◆ Given text
Liveaboards: You Don’t Always Need A Boatload of Cash
Our first encounter with the idea of a ‘Liveaboard’ boat trip was actually while planning our trip to Myanmar back in 2018. There, you can explore the ‘Mergui Archipelago’ for a week or two on what is essentially a yacht. But don’t get too excited, it probably wouldn’t be the kind of yacht you’d see docked in Monaco, nor would there be a Michelin-starred chef onboard preparing your meals. But you would get a bed, fresh seafood, and access to an amazingly remote and untrodden part of the world!
Needless to say, it didn’t make it into our itinerary at the time – not because we weren’t sold on the idea! It’s just that the costs were astronomical, and as we recently found out, it’s even worse in Raja Ampat! There, the liveaboard prices can spiral into the thousands PER DAY.
Due to this, our dream of a liveaboard experience had died… Or so we thought!

There Is No Such Thing as a Free Lunch… But This Comes Pretty Close
There’s an island in eastern Indonesia called Flores. It’s an amazing, relatively untouched place with an abundance of incredible sights – including volcanoes (more on that later). While plotting our route from Bali to Flores, I stumbled upon a company called ‘Wanua Adventure,’ which offers 4-day, 3-night liveaboard trips from Lombok to Flores via Komodo National Park. Sounds great, right? But here’s the good bit; the price was actually within reach for us mere mortals! At just £356 for the two of us, it worked out at just over £50 per day each!

“£50 a day per person?! Oi, Baldie, that’s not exactly a shoestring backpacker budget, is it?”
I know what you’re thinking, and yes, I agree to an extent. But, when you consider what’s included, to me it’s practically daylight robbery! You get:
– Three meals a day, plus snacks
– Unlimited water, tea, and coffee
– Three nights of accommodation
– A variety of activities (more on those in a bit)
– Entry to Komodo National Park
– Transport from Lombok to Flores
To achieve all that, while floating through turquoise waters under the tropical sun, for £50 a day? That’s crazy talk in my books.

The Volcano: A Quick Confession
Before diving into the trip itself, there’s something I need to confess. Remember how I mentioned that Flores is known for its volcanoes? Well, here’s the thing…
We had just boarded the boat and set sail with about 25 (ish) other tourists, and shortly after we all sat down for our first meal on the waves. Introductions, jokes, and travel stories flowed freely as we gorged ourselves on fish and fresh fruit. It was lovely, but then the conversation took a turn…
“So, how are you getting back from Flores? All the flights are cancelled,” someone casually mentioned.
“They are? How come?”

◆ Written task
Transcribe the part of the liveaboard text from "I know what" up to and including "in my books.". The material that comes next has no connection to the liveaboard text.

◆ Provided material
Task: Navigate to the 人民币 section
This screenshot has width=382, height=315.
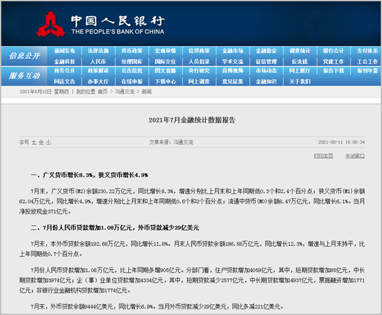Action: [97, 61]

◆ Exercise answer
I know what you’re thinking, and yes, I agree to an extent. But, when you consider what’s included, to me it’s practically daylight robbery! You get:
– Three meals a day, plus snacks
– Unlimited water, tea, and coffee
– Three nights of accommodation
– A variety of activities (more on those in a bit)
– Entry to Komodo National Park
– Transport from Lombok to Flores
To achieve all that, while floating through turquoise waters under the tropical sun, for £50 a day? That’s crazy talk in my books.